In North Carolina, he hit a conveniently placed Late Night with Jimmy Fallon set to make a few quips then talk about extending lower student-loan interest rates. In Boulder, he bought pizza at a beer dive and talked about not "pricing the middle class out of a college education."
"We paid more for our student loans than we paid for our mortgage each month when we first bought our small condo in Chicago," Obama told the University of Colorado crowd Tuesday night. "And we were lucky to land good jobs with a steady income, but we only finished paying off our student loans about eight years ago. Think about that."
In Iowa, he sat down for a pooled press roundtable with five students -- their extensive bios released by the White House in advance -- who are receiving Stafford federal student loans.
While Obama may have been face to face with students, the intention was a face-off with Congress that would have been a nice jump-start to his summer campaigning. In 2007, Congress passed the College Cost Reduction and Access Act to lower interest rates on federal student loans from 6.8 percent to 3.4 percent, cuts that expire July 1.
It was perfect timing for Obama to go on the education stump while calling on Congress to pass an extension, for which Republican and Democratic bills had been lingering on the Hill.

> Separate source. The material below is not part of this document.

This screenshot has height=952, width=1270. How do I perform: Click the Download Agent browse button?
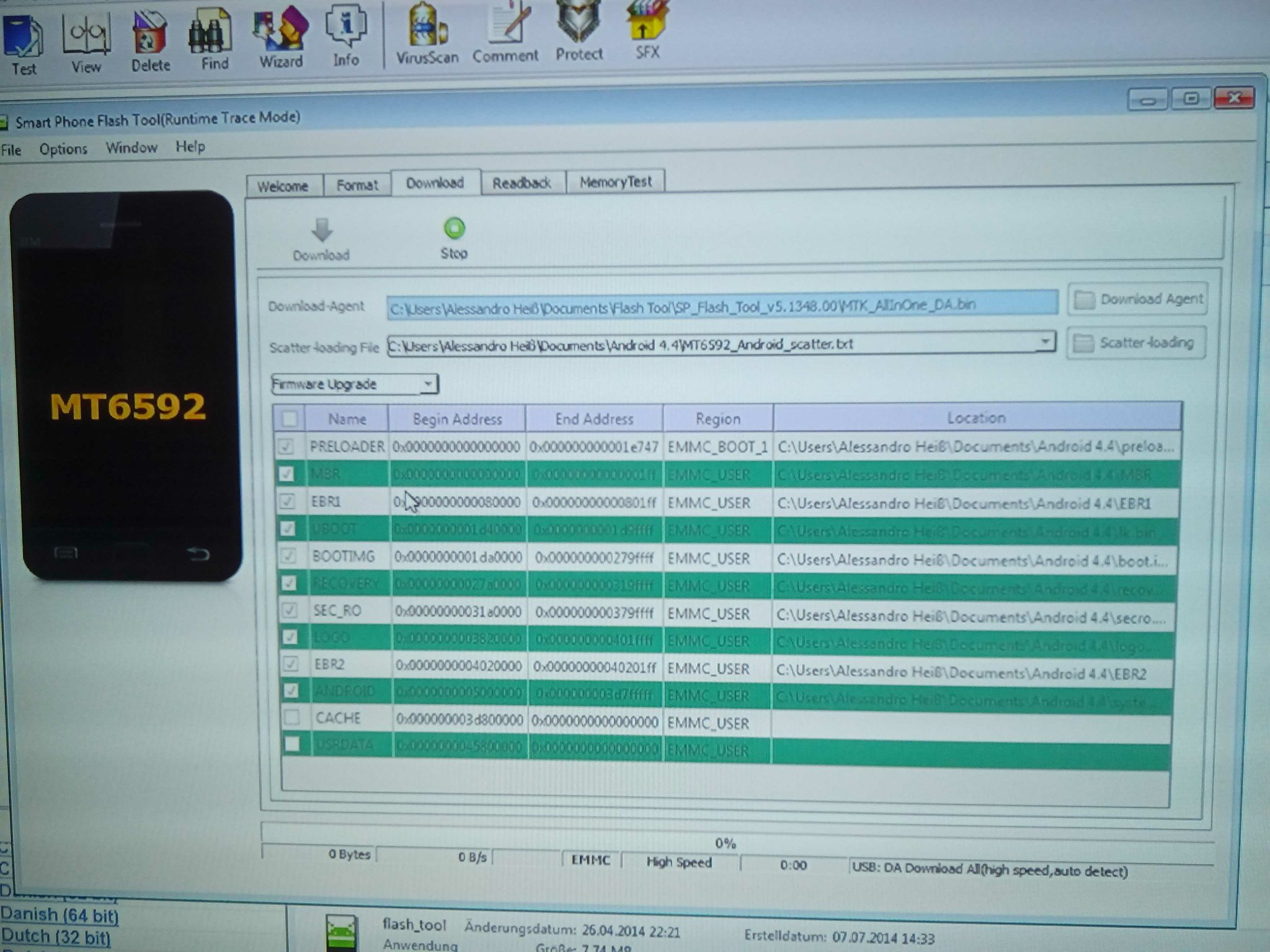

But the second act belonged to congressional Republicans.
This afternoon, House Speaker John Boehner (R-Ohio) announced that the lower chamber will vote this Friday on a one-year extension -- paid for by killing an ObamaCare slush fund.
“You know, this week the president’s traveling the country on the taxpayers’ dime, campaigning and trying to invent a fight where there isn’t one, and never has been one on this issue of student loans," Boehner said at a press conference. "We can and will fix the problem without a bunch of campaign-style theatrics."
Meeting Obama's tale this week of how long it took to pay off his student loans, Boehner said it took him seven years to work his way through college, "working every job I could get my hands on."
"And what Washington shouldn’t be doing is exploiting the challenges that young Americans face for political gain," the speaker said. "And it shouldn’t be sticking small businesses with a health care law that’s…making it more difficult for them to hire workers.
"Let’s fix the problems for young Americans, and leave the campaign theatrics for the fall.”
In the upper chamber, 14 Republican senators including Minority Leader Mitch McConnell (R-Ky.) today put forth the Student Loan Interest Rate Reduction Act, which also extends the 3.4 percent rate for a year paid for with money from the health care law.